Reduce Your Diversification Risks

December 27, 2016 11:28 AM
Reduce Your Diversification Risks

Weigh the pros and cons for new farming ventures

Continued weak commodity prices are prompting many farmers to seek new ways to spread risk. Is now the right time to add a niche crop or dive into a livestock enterprise or another complementary business?

“Farmers are willing to try new things to make a profit, and specialty markets have enticing premiums, especially looking into 2017,” says Katie Hancock, marketing consultant with Brock & Associates and a Kentucky producer. “But where’s the fine line between innovative and dangerous? Innovators are risk-takers by nature, but they do it wisely.”
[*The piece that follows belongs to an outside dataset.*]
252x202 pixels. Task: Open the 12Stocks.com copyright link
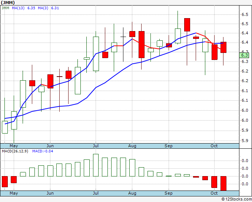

Diversified farms tend to enjoy many benefits. These can include better resource use, improved ecology, additional revenue and growth opportunities, says Bret Oelke, farm management coach with Innovus Agra. 

Yet specialty-crop supplies can be overproduced easily, Oelke cautions. You must do your homework on the market venture.

If you’re not ready to commit to a new crop, Hancock suggests growing a niche variety of a common crop. For instance, if you grow non-GMO soybeans and the market vanishes, you can sell to a traditional buyer. “Sticking to a common product with significant demand lessens the risk,” she says. 

Farmers should look at putting their eggs in different baskets. 

“The earlier you are in your career, the more important it is to have complementary enterprises,” Oelke says. “Spend the time to become confident the investments you make in diversifying your income streams will improve or enhance your business.”

Read the Fine Print for Niche Crops

When producing specialty crops, carefully review the contract, advises Katie Hancock, marketing consultant with Brock & Associates. “An offer to pay you 50¢ more than the market isn’t the fine print—that’s the advertisement,” she says. “Know the difference.”

Payment terms: Look for clauses of deferred payment. Will you be paid in 30 days? One day? Six months?

Title: Typically, the product is owned by the buyer once it is delivered. Confirm this, though, as ownership sometimes takes effect after full or partial payment.

Cancellation terms: Can the buyer cancel the contract?

Premium guidelines: Do you automatically receive the premium? Is the premium tied to quality? Ideally, the contract will state terms of payment or deductions.  

Pricing tools: Are you pricing by the acre, the bushel or the unit? Not all buyers follow the row-crop guidelines.  

Rights of refusal: Can the buyer reject the product? 

Delivery terms: A 50¢ premium might actually be worth less or more depending on whether it occurs at harvest delivery or after several months in the bin. Consider storage and interest expenses.